Notes to the Condensed Consolidated Interim Financial Statements
For the Three Months Ended January 31, 2026 and 2025
(Unaudited - Expressed in Canadian Dollars)

9. FINANCIAL INSTRUMENTS AND RISK MANAGEMENT (cont'd...)

c) Market risk (cont'd...)

ii) To the extent that changes in prevailing market rates differ from the interest rate in the Company’s monetary assets and liabilities, the Company is exposed to interest rate price risk.

The Company is not exposed to significant interest rate risk.

Foreign currency risk

Foreign currency risk is the risk that the fair value or future cash flows of a financial instrument will fluctuate due to changes in foreign exchange rates. The Company is not exposed to significant foreign currency risk.

Other price risk

Other price risk is the risk that the fair value or future cash flows of a financial instrument will fluctuate due to changes in market prices, other than those arising from interest rate risk or foreign currency risk. The Company is not exposed to significant market risk.

d) Fair value of financial instruments

IFRS 7 Financial Instruments: Disclosure establishes a fair value hierarchy that prioritizes the input to valuation techniques used to measure fair value as follows:

Level 1 – quoted prices (unadjusted) in active markets for identical assets or liabilities;

Level 2 – inputs other than quoted prices included in Level 1 that are observable for the asset or liability, either directly (i.e., as prices) or indirectly (i.e., derived from prices); and

Level 3 – inputs for the asset or liability that are not based on observable market data (unobservable inputs).

10. MANAGEMENT OF CAPITAL

The Company’s objectives when managing capital are to safeguard the Company’s ability to continue as a going concern in order to pursue development of the Company’s UAV business, and to maintain a flexible capital structure, which optimizes the costs of capital at an acceptable risk.

The Company’s capital consists of shareholders’ deficit. The Company manages the capital structure and makes adjustments to it in light of changes in economic conditions and the risk characteristics of the underlying assets. To maintain or adjust the capital structure, the Company may issue new shares or debt or acquire or dispose of assets.

To effectively manage its resources and minimize risk, the Company maintains the majority of its capital at the parent company level and funds activities in its operating subsidiaries through a cash call process.

The Company’s investment policy is to invest any excess cash in liquid short-term interest-bearing instruments callable at any time.

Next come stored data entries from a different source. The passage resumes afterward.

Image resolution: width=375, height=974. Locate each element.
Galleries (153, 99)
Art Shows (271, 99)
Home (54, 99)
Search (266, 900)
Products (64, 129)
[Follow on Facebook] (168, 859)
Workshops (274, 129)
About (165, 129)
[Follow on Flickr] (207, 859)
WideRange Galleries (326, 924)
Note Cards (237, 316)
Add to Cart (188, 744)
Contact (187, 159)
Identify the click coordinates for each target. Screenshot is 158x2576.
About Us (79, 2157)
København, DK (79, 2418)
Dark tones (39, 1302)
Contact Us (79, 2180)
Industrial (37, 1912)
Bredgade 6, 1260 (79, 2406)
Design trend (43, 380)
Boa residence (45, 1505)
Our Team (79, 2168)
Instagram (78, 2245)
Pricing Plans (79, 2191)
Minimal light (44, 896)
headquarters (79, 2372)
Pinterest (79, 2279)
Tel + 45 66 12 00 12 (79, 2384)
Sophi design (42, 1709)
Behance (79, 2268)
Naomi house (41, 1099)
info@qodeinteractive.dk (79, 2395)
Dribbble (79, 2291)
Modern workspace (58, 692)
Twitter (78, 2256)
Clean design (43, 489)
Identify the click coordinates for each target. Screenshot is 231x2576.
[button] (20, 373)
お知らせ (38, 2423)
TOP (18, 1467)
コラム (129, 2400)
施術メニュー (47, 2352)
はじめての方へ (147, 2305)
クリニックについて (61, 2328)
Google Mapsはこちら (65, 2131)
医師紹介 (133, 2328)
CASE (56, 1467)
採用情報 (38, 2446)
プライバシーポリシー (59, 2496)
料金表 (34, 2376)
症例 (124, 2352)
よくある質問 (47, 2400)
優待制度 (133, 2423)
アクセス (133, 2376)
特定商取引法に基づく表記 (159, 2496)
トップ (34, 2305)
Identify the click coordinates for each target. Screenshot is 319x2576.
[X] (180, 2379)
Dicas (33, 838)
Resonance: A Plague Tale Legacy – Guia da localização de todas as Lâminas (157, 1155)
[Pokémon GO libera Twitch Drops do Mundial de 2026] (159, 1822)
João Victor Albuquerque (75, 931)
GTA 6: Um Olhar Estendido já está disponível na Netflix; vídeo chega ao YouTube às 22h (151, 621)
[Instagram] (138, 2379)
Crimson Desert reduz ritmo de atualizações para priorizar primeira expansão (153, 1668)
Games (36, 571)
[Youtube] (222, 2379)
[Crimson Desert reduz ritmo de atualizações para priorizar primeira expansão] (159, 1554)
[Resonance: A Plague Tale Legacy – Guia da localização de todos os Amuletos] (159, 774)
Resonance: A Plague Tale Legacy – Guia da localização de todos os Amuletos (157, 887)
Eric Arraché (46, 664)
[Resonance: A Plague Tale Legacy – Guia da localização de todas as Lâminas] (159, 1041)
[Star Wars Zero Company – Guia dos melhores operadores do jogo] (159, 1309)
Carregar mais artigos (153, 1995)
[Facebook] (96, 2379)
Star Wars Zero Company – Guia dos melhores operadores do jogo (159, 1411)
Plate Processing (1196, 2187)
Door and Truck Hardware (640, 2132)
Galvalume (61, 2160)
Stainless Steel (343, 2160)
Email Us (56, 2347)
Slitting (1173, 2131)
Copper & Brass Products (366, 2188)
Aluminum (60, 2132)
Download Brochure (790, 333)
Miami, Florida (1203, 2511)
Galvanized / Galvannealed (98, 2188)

There have been no changes to the Company’s approach to capital management during the period ended January 31, 2026.

11. SEGMENT REPORTING

The Company has one reportable operating segment, UAV services in Canada. The Company’s assets are located in Canada.


GLOBAL UAV TECHNOLOGIES LTD.
Notes to the Condensed Consolidated Interim Financial Statements
For the Three Months Ended January 31, 2026 and 2025
(Unaudited - Expressed in Canadian Dollars)

12. SUBSEQUENT EVENTS

Subsequent to January 31, 2026, the Company:

  • Closed a non-brokered private placement financing (the “Offering”), consisting of the issuance of 5,238,095 units of the Company at a price of $0.042 per financing unit for aggregate gross proceeds of $220,000.

The Company also settled outstanding indebtedness (the “Debt Settlement”) in an aggregate amount of $1,266,274 owing to certain creditors of the Company. The debt settlement is satisfied through the issuance of an aggregate of 30,149,383 units of the Company at a deemed price of $0.042 per debt settlement unit.

Each unit issued in the Offering and the Debt Settlement consists of one common share and one share purchase warrant, with each warrant entitling the holder thereof to acquire one additional share at an exercise price of $0.054 per warrant share for a period of two years from the date of closing.

  • Undertook a forward split of all of its issued and outstanding common shares, where all shareholders of record received 1.5 additional shares for each existing share held.

  • Granted an aggregate of 2,200,000 incentive stock options to officers and directors of the Company. The options are exercisable at $0.18 per share for a period of five years from the date of grant and vested on grant.